Coulter protested in the manner with which she is most familiar.  She had never received an explanation for this abrupt behavior by airline personnel. Those who know Ms. Coulter know she is not afraid to speak her mind and her mind was irate with this unexplained and confrontational behavior from airline personnel. Coulter took to Twitter and ripped Delta and their personnel up one side and down another.  

It was not until Sunday morning when Delta corporate employees contacted Coulter to get the details of what happened. There really was not much response from Delta until 9 P.M. Sunday night when they did a press release. Delta stated a half-hearted apology or, as is it is referred to as a ‘non-apology’ apology, and then immediately attacked Coulter stating “More importantly” followed by a fusillade against Coulter.

This was way after a Twitter war had broken out with Coulter going after Delta to her estimated 1.6 million followers against the liberal media having a field day making inaccurate statements about what happened or by just attacking Coulter. The Anti-Coulter press continued making false assertions the next morning.  

But this is about Delta and their behavior. As I have written before, there is a three-step process to fixing problems with customers.  First, you say “I’m sorry.” No one ever said that to Coulter until late the next day and then followed it with an attack on her.  Second, say “It is our fault.” Delta never actually took responsibility. Third, you say “We are going to fix this.” Delta’s fix was to return a $30 fee she had paid for the extra legroom seat.  

Take Ann Coulter out of this equation and insert Chelsea Clinton. Delta still handled this terribly. There was no reason for changing the assigned seat and pulling the printed boarding pass. This could have been defused an hour before the flight if they would have confronted the problem, nicely pleaded with Coulter to change seats and maybe offered her some enticement.  

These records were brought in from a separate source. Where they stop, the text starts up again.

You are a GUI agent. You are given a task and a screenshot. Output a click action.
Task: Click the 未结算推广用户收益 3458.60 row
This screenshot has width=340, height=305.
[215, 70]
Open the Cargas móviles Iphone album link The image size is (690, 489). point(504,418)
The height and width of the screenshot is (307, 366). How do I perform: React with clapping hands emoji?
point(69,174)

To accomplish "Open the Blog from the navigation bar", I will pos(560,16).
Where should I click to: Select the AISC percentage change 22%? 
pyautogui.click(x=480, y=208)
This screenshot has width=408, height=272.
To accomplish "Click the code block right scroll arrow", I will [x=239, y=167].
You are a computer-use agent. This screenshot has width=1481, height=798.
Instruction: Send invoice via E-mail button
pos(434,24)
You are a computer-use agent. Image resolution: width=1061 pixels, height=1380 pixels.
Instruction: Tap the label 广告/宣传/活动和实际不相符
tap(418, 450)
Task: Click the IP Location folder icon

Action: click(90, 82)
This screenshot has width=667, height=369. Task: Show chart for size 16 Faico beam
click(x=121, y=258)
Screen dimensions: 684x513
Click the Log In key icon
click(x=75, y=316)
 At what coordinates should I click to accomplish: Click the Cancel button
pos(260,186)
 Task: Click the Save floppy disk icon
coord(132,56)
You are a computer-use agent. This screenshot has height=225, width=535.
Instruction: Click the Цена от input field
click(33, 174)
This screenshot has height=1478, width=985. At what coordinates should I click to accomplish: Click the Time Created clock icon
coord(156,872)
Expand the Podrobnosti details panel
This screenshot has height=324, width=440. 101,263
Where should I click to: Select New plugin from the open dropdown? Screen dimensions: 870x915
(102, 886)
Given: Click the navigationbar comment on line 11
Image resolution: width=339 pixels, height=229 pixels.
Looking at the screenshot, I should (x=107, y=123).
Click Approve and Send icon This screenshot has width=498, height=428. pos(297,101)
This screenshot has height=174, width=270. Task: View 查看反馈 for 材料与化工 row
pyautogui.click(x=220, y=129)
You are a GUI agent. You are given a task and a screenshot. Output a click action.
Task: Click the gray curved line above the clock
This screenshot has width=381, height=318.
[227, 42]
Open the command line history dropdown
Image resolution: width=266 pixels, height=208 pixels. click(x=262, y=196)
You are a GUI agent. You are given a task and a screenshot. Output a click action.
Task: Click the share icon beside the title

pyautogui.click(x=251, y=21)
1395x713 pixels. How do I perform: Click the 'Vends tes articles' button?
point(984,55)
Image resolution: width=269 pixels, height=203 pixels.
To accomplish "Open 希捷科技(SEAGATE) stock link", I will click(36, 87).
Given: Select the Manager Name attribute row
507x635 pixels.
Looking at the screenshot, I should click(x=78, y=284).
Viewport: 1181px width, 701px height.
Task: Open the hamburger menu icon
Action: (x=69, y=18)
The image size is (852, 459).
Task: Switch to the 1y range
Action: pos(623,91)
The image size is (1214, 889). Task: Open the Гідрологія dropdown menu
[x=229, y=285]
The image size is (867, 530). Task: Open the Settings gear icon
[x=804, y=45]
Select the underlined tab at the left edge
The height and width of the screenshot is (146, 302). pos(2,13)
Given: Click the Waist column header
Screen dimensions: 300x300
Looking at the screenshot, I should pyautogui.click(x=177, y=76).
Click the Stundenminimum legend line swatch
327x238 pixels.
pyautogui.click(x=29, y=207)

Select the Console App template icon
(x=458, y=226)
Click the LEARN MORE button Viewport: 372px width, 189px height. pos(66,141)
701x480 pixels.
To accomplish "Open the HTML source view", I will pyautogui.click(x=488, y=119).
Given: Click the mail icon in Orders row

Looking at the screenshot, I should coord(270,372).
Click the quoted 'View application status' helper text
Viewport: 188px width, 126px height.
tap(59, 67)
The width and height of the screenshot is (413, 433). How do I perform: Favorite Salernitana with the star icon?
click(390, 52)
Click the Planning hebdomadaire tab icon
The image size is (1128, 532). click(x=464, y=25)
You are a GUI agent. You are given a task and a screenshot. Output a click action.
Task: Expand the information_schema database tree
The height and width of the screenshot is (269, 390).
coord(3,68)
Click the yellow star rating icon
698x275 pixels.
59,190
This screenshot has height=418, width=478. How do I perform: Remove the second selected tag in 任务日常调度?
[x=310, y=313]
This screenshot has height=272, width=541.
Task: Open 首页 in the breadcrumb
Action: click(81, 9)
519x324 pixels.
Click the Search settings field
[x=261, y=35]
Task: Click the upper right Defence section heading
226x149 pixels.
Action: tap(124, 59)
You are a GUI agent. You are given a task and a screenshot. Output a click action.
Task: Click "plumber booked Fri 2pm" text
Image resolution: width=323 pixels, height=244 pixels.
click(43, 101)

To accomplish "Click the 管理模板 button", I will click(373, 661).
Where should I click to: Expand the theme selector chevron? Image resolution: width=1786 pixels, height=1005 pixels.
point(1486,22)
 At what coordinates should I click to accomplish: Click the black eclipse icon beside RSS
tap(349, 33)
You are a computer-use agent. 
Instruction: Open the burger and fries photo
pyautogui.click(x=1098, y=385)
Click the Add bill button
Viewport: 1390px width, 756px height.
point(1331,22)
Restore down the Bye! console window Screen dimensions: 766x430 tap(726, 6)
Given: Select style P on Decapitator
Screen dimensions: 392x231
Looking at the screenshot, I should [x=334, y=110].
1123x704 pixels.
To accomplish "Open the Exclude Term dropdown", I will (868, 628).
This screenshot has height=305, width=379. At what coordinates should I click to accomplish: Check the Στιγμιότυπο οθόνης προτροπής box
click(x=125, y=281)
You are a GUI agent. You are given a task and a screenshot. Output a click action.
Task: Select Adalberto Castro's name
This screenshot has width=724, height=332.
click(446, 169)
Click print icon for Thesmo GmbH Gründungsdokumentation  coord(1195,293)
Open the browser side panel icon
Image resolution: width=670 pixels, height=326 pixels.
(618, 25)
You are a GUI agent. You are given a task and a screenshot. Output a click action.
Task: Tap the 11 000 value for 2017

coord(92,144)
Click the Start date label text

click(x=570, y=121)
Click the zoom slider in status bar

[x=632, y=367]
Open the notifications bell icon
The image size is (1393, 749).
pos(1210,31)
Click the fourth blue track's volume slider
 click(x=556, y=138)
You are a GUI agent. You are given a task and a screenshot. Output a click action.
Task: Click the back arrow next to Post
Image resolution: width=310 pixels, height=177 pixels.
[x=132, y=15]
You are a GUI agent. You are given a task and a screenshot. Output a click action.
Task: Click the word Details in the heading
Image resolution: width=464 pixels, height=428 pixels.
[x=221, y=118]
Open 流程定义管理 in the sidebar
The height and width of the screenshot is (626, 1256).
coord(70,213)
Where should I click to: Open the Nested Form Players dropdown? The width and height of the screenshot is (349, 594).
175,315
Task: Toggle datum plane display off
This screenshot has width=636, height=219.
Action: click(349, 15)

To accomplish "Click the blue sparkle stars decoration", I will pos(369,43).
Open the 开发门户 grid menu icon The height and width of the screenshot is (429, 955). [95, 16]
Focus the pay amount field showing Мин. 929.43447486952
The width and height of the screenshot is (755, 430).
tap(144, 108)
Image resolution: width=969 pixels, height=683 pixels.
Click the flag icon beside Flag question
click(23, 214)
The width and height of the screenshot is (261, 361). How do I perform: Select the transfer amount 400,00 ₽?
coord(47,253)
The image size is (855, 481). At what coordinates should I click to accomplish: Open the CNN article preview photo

If the woman who ended up with the seat was connected to the man in the seat next to her -- it was still Coulter’s choice to make the change. As Coulter’s tweeted photo of the passenger in her seat demonstrate, Coulter was not moved to a less-legroom, window seat to accommodate a professional basketball player, an air marshal or an elderly person. She chose one seat and was given another, more cramped, seat. She had followed the rules and been abused by Delta.  

Forget who was the passenger here. If it were your average customer, everyone would be chastising Delta. Some questionable tweets by Coulter do not exonerate Delta.  The perpetrator does not become the victim and it does not give Delta the right to attack Coulter.  Delta -- fix it.